__What you should do__: Repeat the data verbatim.

*** Listed records ***

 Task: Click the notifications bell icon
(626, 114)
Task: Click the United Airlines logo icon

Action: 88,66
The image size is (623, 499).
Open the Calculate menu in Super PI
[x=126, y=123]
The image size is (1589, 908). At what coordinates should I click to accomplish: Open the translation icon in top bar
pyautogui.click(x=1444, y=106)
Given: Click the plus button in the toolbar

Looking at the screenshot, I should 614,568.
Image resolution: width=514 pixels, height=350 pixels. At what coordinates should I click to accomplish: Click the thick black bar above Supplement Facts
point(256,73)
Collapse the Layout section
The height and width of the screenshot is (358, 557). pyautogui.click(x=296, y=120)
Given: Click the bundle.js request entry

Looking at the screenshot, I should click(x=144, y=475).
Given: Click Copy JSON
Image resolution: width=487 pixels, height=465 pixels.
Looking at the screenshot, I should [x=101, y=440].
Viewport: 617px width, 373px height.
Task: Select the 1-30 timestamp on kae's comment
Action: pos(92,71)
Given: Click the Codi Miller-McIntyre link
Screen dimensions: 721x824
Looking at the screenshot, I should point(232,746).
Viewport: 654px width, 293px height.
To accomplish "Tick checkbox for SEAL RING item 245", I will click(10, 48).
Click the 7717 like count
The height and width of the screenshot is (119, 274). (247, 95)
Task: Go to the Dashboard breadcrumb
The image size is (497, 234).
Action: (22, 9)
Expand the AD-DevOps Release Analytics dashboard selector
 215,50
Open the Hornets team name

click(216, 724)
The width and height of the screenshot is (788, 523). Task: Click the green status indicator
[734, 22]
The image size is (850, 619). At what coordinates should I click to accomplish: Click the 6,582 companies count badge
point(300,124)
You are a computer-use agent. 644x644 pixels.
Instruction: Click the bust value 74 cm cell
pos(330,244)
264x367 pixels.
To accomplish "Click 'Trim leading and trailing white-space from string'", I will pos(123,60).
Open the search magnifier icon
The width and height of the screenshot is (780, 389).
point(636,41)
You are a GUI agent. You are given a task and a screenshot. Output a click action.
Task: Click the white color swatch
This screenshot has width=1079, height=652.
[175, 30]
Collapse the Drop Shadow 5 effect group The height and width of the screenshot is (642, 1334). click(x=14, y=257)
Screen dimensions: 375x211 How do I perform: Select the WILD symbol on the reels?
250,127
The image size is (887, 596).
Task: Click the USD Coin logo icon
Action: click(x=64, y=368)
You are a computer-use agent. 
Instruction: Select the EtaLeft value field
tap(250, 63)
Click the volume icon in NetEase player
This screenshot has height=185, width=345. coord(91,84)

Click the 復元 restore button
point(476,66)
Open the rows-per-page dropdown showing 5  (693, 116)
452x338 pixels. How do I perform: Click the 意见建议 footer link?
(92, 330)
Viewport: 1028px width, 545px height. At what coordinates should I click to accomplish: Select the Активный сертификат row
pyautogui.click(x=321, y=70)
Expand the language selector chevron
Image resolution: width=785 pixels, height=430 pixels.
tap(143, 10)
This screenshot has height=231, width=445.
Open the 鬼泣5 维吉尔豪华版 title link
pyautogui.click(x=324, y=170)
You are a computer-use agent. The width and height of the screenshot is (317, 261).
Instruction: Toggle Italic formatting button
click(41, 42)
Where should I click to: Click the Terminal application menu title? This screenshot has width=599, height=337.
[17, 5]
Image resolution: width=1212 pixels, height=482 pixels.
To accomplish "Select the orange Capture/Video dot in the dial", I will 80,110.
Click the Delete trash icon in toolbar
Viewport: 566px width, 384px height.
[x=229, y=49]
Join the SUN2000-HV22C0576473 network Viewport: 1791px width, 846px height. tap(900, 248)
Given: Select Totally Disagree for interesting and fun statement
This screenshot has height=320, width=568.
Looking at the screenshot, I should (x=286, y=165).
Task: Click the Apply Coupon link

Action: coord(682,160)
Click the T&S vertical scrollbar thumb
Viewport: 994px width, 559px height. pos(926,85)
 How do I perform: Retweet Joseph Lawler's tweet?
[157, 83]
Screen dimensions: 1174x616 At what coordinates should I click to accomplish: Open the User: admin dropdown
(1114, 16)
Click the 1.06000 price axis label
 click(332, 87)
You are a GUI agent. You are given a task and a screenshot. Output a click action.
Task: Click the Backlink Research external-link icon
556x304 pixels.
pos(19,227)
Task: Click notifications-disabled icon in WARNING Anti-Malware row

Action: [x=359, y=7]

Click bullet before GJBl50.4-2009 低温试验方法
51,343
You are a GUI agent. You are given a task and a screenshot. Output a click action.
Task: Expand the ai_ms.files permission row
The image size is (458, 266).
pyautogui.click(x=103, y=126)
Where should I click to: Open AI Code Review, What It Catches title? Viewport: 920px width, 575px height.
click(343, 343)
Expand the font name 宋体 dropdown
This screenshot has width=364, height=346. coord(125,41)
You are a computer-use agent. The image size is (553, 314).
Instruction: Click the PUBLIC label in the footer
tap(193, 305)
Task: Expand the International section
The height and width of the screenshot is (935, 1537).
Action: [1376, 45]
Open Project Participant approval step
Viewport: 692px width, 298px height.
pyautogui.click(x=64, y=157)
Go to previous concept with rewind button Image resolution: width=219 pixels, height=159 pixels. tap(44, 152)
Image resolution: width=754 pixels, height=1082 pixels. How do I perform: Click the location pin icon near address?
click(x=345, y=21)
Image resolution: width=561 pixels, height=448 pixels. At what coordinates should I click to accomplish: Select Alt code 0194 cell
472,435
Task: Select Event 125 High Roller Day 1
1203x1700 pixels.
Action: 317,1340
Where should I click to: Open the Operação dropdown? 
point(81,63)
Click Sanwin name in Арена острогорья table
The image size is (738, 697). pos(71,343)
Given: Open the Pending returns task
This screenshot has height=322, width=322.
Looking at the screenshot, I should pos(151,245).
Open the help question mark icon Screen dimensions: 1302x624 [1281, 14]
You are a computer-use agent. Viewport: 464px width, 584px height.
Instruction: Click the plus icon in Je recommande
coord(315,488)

*** End of Listed records ***

__Response for this exercise__:
 Task: Click the notifications bell icon
(626, 114)
Task: Click the United Airlines logo icon

Action: 88,66
The image size is (623, 499).
Open the Calculate menu in Super PI
[x=126, y=123]
The image size is (1589, 908). At what coordinates should I click to accomplish: Open the translation icon in top bar
pyautogui.click(x=1444, y=106)
Given: Click the plus button in the toolbar

Looking at the screenshot, I should 614,568.
Image resolution: width=514 pixels, height=350 pixels. At what coordinates should I click to accomplish: Click the thick black bar above Supplement Facts
point(256,73)
Collapse the Layout section
The height and width of the screenshot is (358, 557). pyautogui.click(x=296, y=120)
Given: Click the bundle.js request entry

Looking at the screenshot, I should click(x=144, y=475).
Given: Click Copy JSON
Image resolution: width=487 pixels, height=465 pixels.
Looking at the screenshot, I should [x=101, y=440].
Viewport: 617px width, 373px height.
Task: Select the 1-30 timestamp on kae's comment
Action: pos(92,71)
Given: Click the Codi Miller-McIntyre link
Screen dimensions: 721x824
Looking at the screenshot, I should point(232,746).
Viewport: 654px width, 293px height.
To accomplish "Tick checkbox for SEAL RING item 245", I will click(10, 48).
Click the 7717 like count
The height and width of the screenshot is (119, 274). (247, 95)
Task: Go to the Dashboard breadcrumb
The image size is (497, 234).
Action: (22, 9)
Expand the AD-DevOps Release Analytics dashboard selector
 215,50
Open the Hornets team name

click(216, 724)
The width and height of the screenshot is (788, 523). Task: Click the green status indicator
[734, 22]
The image size is (850, 619). At what coordinates should I click to accomplish: Click the 6,582 companies count badge
point(300,124)
You are a computer-use agent. 644x644 pixels.
Instruction: Click the bust value 74 cm cell
pos(330,244)
264x367 pixels.
To accomplish "Click 'Trim leading and trailing white-space from string'", I will pos(123,60).
Open the search magnifier icon
The width and height of the screenshot is (780, 389).
point(636,41)
You are a GUI agent. You are given a task and a screenshot. Output a click action.
Task: Click the white color swatch
This screenshot has width=1079, height=652.
[175, 30]
Collapse the Drop Shadow 5 effect group The height and width of the screenshot is (642, 1334). click(x=14, y=257)
Screen dimensions: 375x211 How do I perform: Select the WILD symbol on the reels?
250,127
The image size is (887, 596).
Task: Click the USD Coin logo icon
Action: click(x=64, y=368)
You are a computer-use agent. 
Instruction: Select the EtaLeft value field
tap(250, 63)
Click the volume icon in NetEase player
This screenshot has height=185, width=345. coord(91,84)

Click the 復元 restore button
point(476,66)
Open the rows-per-page dropdown showing 5  (693, 116)
452x338 pixels. How do I perform: Click the 意见建议 footer link?
(92, 330)
Viewport: 1028px width, 545px height. At what coordinates should I click to accomplish: Select the Активный сертификат row
pyautogui.click(x=321, y=70)
Expand the language selector chevron
Image resolution: width=785 pixels, height=430 pixels.
tap(143, 10)
This screenshot has height=231, width=445.
Open the 鬼泣5 维吉尔豪华版 title link
pyautogui.click(x=324, y=170)
You are a computer-use agent. The width and height of the screenshot is (317, 261).
Instruction: Toggle Italic formatting button
click(41, 42)
Where should I click to: Click the Terminal application menu title? This screenshot has width=599, height=337.
[17, 5]
Image resolution: width=1212 pixels, height=482 pixels.
To accomplish "Select the orange Capture/Video dot in the dial", I will 80,110.
Click the Delete trash icon in toolbar
Viewport: 566px width, 384px height.
[x=229, y=49]
Join the SUN2000-HV22C0576473 network Viewport: 1791px width, 846px height. tap(900, 248)
Given: Select Totally Disagree for interesting and fun statement
This screenshot has height=320, width=568.
Looking at the screenshot, I should (x=286, y=165).
Task: Click the Apply Coupon link

Action: coord(682,160)
Click the T&S vertical scrollbar thumb
Viewport: 994px width, 559px height. pos(926,85)
 How do I perform: Retweet Joseph Lawler's tweet?
[157, 83]
Screen dimensions: 1174x616 At what coordinates should I click to accomplish: Open the User: admin dropdown
(1114, 16)
Click the 1.06000 price axis label
 click(332, 87)
You are a GUI agent. You are given a task and a screenshot. Output a click action.
Task: Click the Backlink Research external-link icon
556x304 pixels.
pos(19,227)
Task: Click notifications-disabled icon in WARNING Anti-Malware row

Action: [x=359, y=7]

Click bullet before GJBl50.4-2009 低温试验方法
51,343
You are a GUI agent. You are given a task and a screenshot. Output a click action.
Task: Expand the ai_ms.files permission row
The image size is (458, 266).
pyautogui.click(x=103, y=126)
Where should I click to: Open AI Code Review, What It Catches title? Viewport: 920px width, 575px height.
click(343, 343)
Expand the font name 宋体 dropdown
This screenshot has width=364, height=346. coord(125,41)
You are a computer-use agent. The image size is (553, 314).
Instruction: Click the PUBLIC label in the footer
tap(193, 305)
Task: Expand the International section
The height and width of the screenshot is (935, 1537).
Action: [1376, 45]
Open Project Participant approval step
Viewport: 692px width, 298px height.
pyautogui.click(x=64, y=157)
Go to previous concept with rewind button Image resolution: width=219 pixels, height=159 pixels. tap(44, 152)
Image resolution: width=754 pixels, height=1082 pixels. How do I perform: Click the location pin icon near address?
click(x=345, y=21)
Image resolution: width=561 pixels, height=448 pixels. At what coordinates should I click to accomplish: Select Alt code 0194 cell
472,435
Task: Select Event 125 High Roller Day 1
1203x1700 pixels.
Action: 317,1340
Where should I click to: Open the Operação dropdown? 
point(81,63)
Click Sanwin name in Арена острогорья table
The image size is (738, 697). pos(71,343)
Given: Open the Pending returns task
This screenshot has height=322, width=322.
Looking at the screenshot, I should pos(151,245).
Open the help question mark icon Screen dimensions: 1302x624 [1281, 14]
You are a computer-use agent. Viewport: 464px width, 584px height.
Instruction: Click the plus icon in Je recommande
coord(315,488)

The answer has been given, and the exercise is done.